The recent discussion on water cooling amp tubes got me thinking. Again.
(not a good thing)
Basically I would like to play with liquid cooling but I can't/won't use
water. While I was still working, I worked on a multi-kilowatt amplifier
that was oil cooled. It went into the avionics bay of an aircraft where
all the rest of the equipment was also oil cooled.
As I recall, the oil looked and felt like mineral oil, but I'm sure the
military wouldn't use something that common and cheap and low flash
point. At the time, I pulled up the MSDS for the oil but no longer have
it and of course I can't remember the numbers.
K8CU talks about using ATF for cooling liquid here:
http://www.realhamradio.com/liquid-cooling.htm
Unfortunately, there is no indication in the article that he or anyone
else actually used ATF. Now ATF contains sulphur compounds that eat
silver plating and cannot normally be used in things like dummy loads
because of this property. However, a set of heat exchangers used for
tube cooling would not have that problem.

- Task list -
[A] Print the part of the post about liquid cooling that opens with the words containing "The recent discussion" and closes with "remember the numbers.".
[B] According to the post about liquid cooling, what do the sulphur compounds in ATF eat?
The lines after this are separate material and have no connection to the post about liquid cooling.

- Data section -
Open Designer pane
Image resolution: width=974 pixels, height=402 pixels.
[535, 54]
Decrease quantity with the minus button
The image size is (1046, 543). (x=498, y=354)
---
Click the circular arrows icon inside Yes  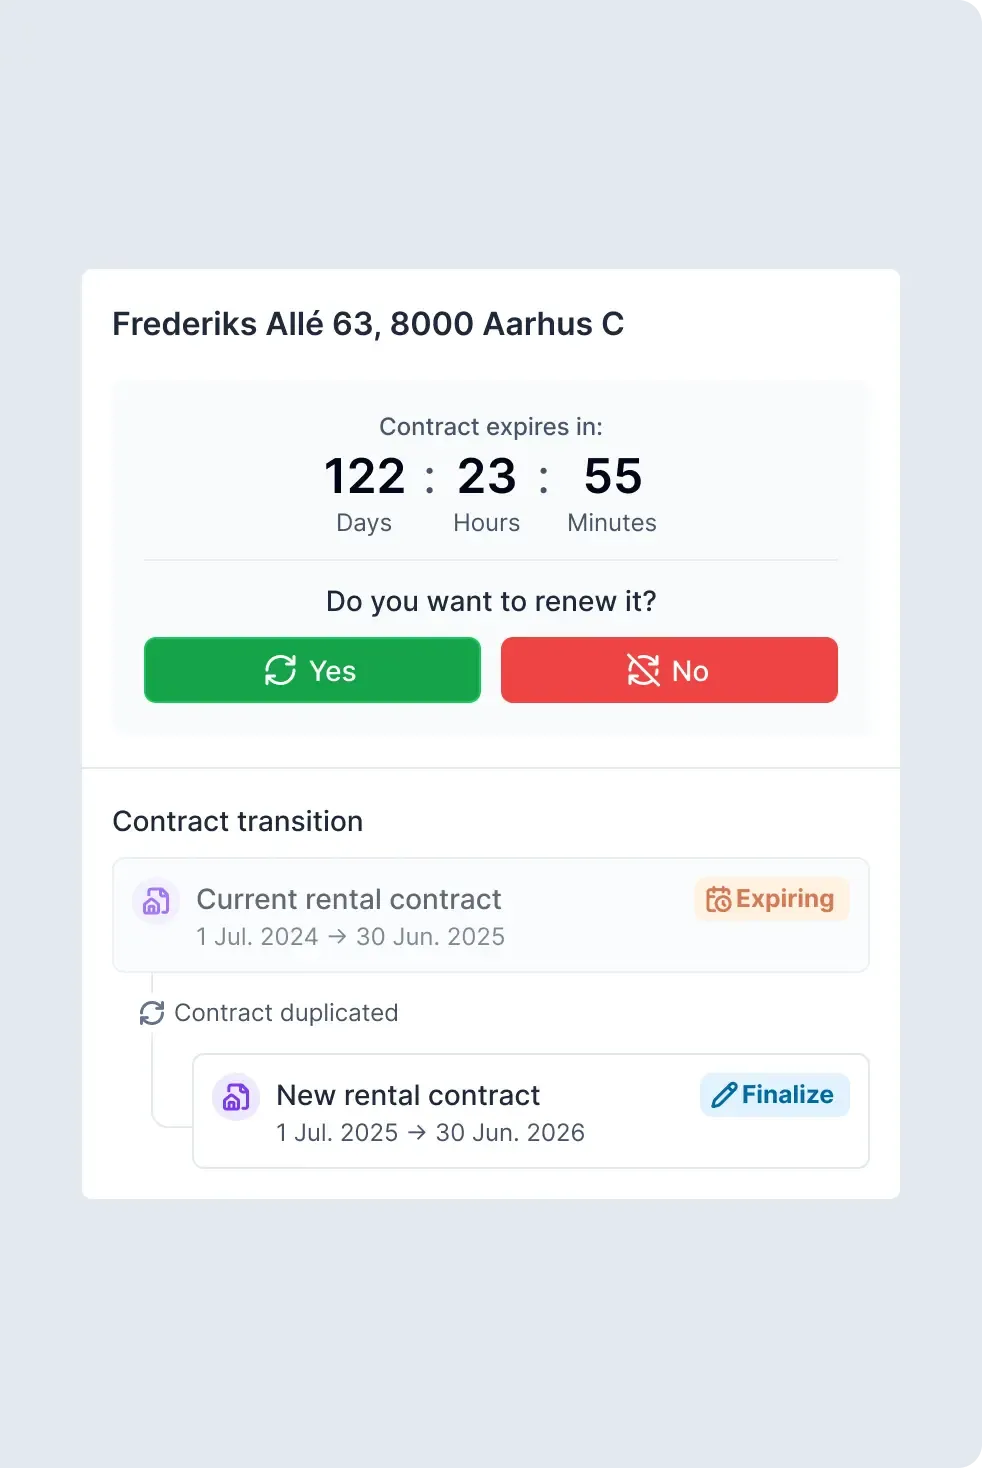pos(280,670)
---
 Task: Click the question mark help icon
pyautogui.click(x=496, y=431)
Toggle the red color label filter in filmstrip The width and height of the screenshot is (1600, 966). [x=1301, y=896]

- The replies -
[A]
The recent discussion on water cooling amp tubes got me thinking. Again.
(not a good thing)
Basically I would like to play with liquid cooling but I can't/won't use
water. While I was still working, I worked on a multi-kilowatt amplifier
that was oil cooled. It went into the avionics bay of an aircraft where
all the rest of the equipment was also oil cooled.
As I recall, the oil looked and felt like mineral oil, but I'm sure the
military wouldn't use something that common and cheap and low flash
point. At the time, I pulled up the MSDS for the oil but no longer have
it and of course I can't remember the numbers.

[B] Silver plating.